James Joyce’s virtually unreadable Finnegans Wake begins in the middle of a watery sentence: “riverrun, past Eve and Adam’s, from swerve of shore to bend…”
If you were to stand next to Nick in Gatsby’s mansion and look out towards the unreachable green light (“…the orgastic future that year by year recedes before us…”), you would see many forms of water:
“After the house, we were to see the grounds and the swimming-pool, and the hydroplane and the mid-summer flowers — but outside Gatsby’s window it began to rain again, so we stood in a row looking at the corrugated surface of the Sound.”
Later on, and before Gatsby was found dead in it, Fitzgerald would describe the pool’s surface as corrugated . He must have enjoyed the way wind ripples water.
Herman Hesse uses water as a predictably simple (and quite lovely) zen metaphor in Siddhartha —“The river is everywhere” — while John Steinbeck described the Carmel River in Cannery Row the wonderful way he would talk about things like that:
“[It] is a lovely little river. It isn’t very long but in its course it has everything a river should have. It…tumbles down a while, runs through shallows,…crackles among round boulders, wanders lazily under sycamores, spills into pools where trout live…In the winter, it becomes a torrent,…and in the summer it is a place for children to wade in and for fishermen to wander in.”
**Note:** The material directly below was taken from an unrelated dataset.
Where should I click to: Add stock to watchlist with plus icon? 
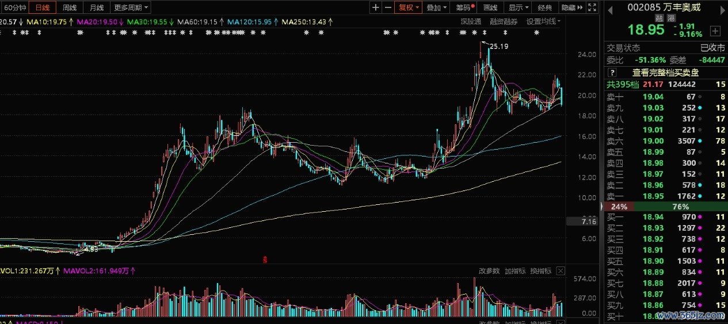pyautogui.click(x=715, y=31)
It was near that river, up the coast in Monterey, where Steinbeck gave us a happily stagnant group of idle characters: “Mack and his friends approached contentment casually, quietly, and absorbed it gently.”
As you would expect in Infinite Jest, David Foster Wallace — whose descriptions of nature, in my mind, are second to none — gave a dark and somewhat tortured description of the Charles River in Boston:
“…the visible Charles River, the Charles tumid with rain and snowmelt, illumined in patches by headlights on Memorial and the Storrow 500, the river unwinding, swollen and humped, its top a mosaic of oil rainbows and dead branches, gulls asleep or brooding, bobbing, head under wing.”
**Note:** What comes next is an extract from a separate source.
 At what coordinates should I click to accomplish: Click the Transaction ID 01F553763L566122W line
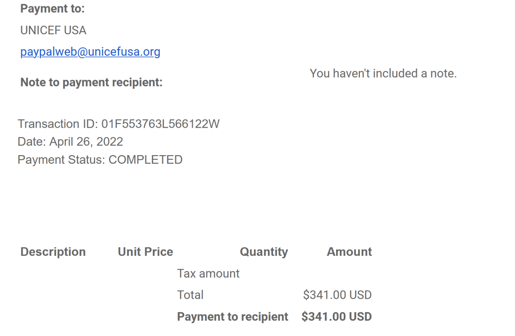[x=118, y=124]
But best of all is Winnie the Pooh, where you get this:
“Oh, Eeyore, you are wet!” said Piglet, feeling him. Eeyore shook himself, and asked somebody to explain to Piglet what happened when you had been inside a river for quite a long time.”
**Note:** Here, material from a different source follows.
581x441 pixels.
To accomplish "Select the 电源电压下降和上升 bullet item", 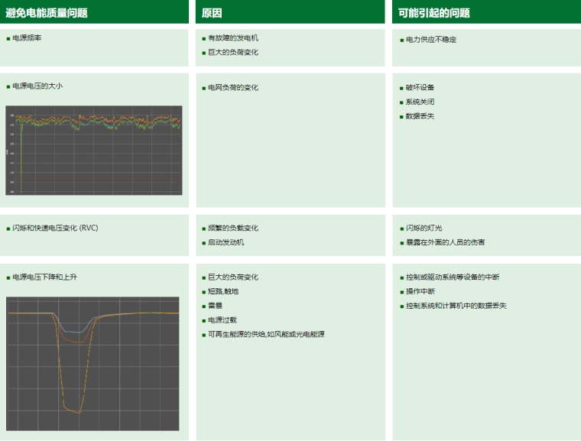I will [x=44, y=277].
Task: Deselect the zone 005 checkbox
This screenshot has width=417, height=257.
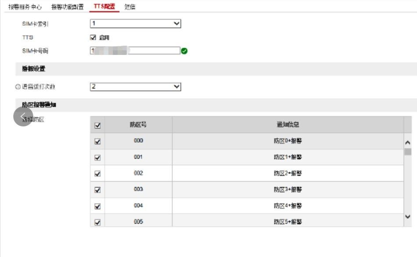Action: click(97, 222)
It’s a beautiful question: what does happen when you have been inside a river for quite a long time? What is it about the world’s clearest water — the kind that just has to be far away from everything you know — that makes you want to do that perfect closed-eyed dive, curling down and gliding up, feeling fresh and refreshed and cool all at once?
Water will always be a lovely character in books, and no matter how it’s described, there is a sense of romance to it — powerful, endless, clear, swollen, corrugated, everywhere — that tends to always make me yearn for the next time I can put my toe in.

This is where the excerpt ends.